PASSAGE

....

HSE Holds the Line. The EU Has Pulled Ahead.
The Health and Safety Executive(opens in new tab) recently published its policy position on the asbestos Control Limit. The decision was telegraphed, but after a full evidence review, the limit will stay at 0.1 fibres per millilitre, measured as a four-hour time-weighted average. With the EU now operating a limit ten times tighter, and a stricter enforcement duty above it, the decision raises questions.
Next to the EU, the position is harder to defend than it once was. For years, industry shorthand drew a clean philosophical line between the EU’s Occupational Exposure Limit and the GB Control Limit. The OEL was a permitted ceiling. The CL was a trigger. Two regulators, two instruments, two ideas. That line is no longer there.

....

DATA EXCERPT

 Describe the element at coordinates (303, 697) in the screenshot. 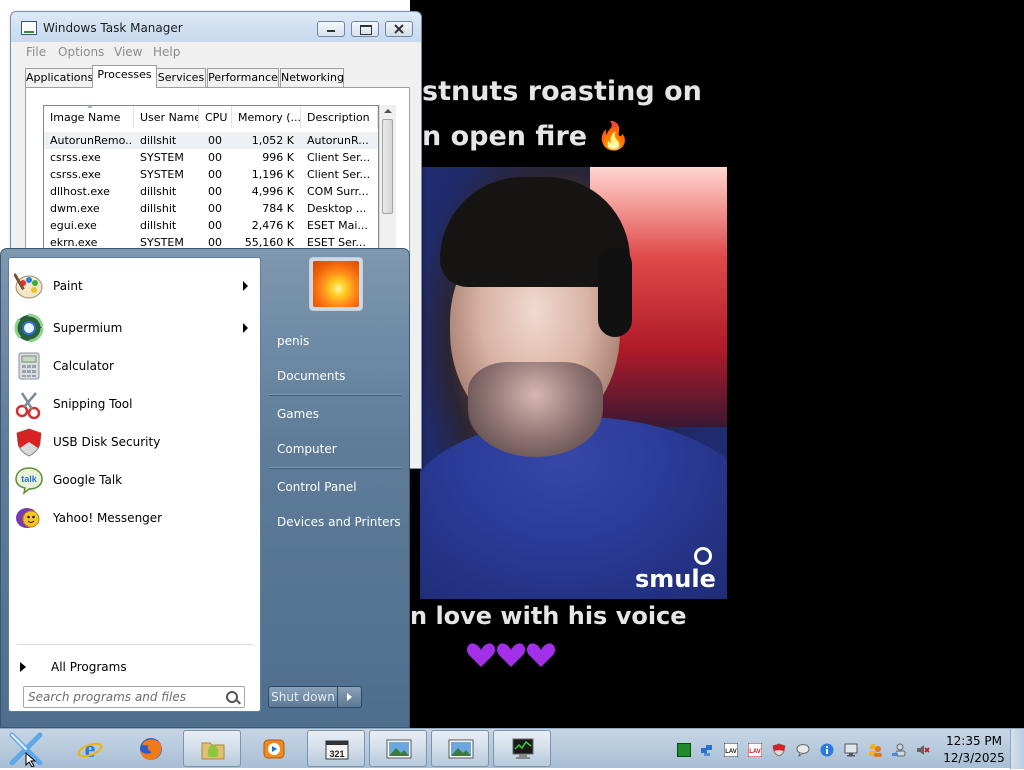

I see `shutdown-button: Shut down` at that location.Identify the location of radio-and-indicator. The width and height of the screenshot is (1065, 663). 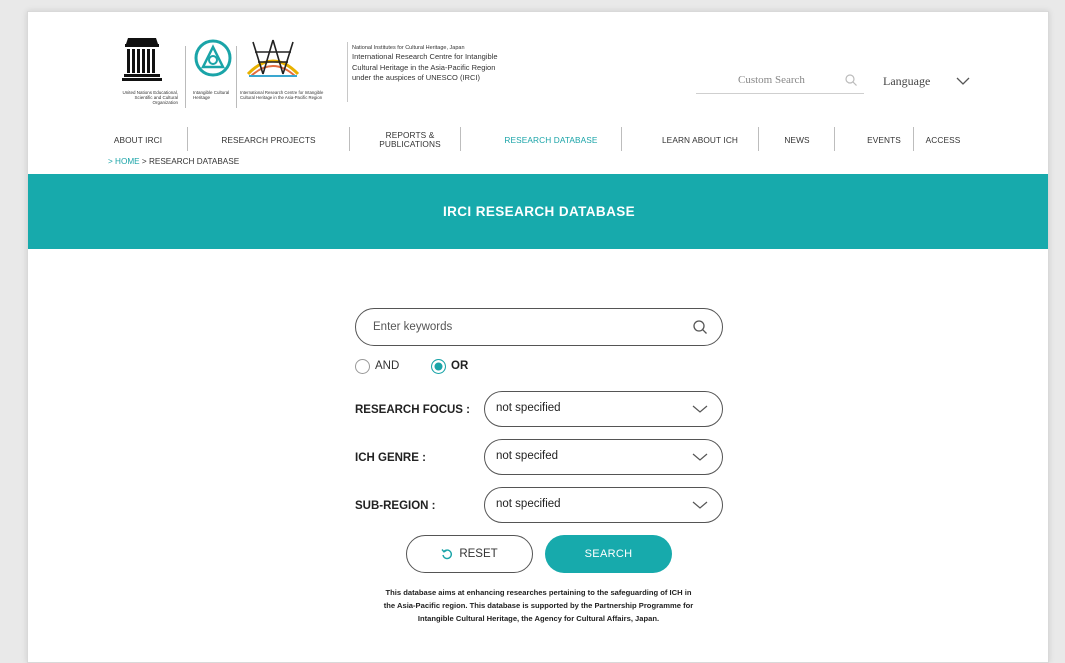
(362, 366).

....

EXERCISE DIRECTIONS
Please continue the article on the asbestos Control Limit, picking up right after its last sentence, "That line is no longer there."

RESULT OF THE TASK
The amended Asbestos at Work Directive, consolidated on 20 December 2023, has reshaped the EU position. Three articles do the work. Article 6 requires employers to reduce asbestos exposure to as low as is technically possible. That is ALAP, not ALARP. It strips out the financial element of the cost-benefit analysis and sets a stricter enforcement bar than ours. Article 8 fixes the interim limit value at 0.01 f/ml, with further reductions scheduled for 2029 depending on the testing methodology Member States adopt. Article 10 makes the limit value operate as the trigger for a hierarchy of precautions, with RPE as the last line of defence.
In other words, the EU limit now functions in much the same way as the GB Control Limit. Same architecture. Tighter number. Stricter duty. There is no permitted dose on either side of the Channel anymore.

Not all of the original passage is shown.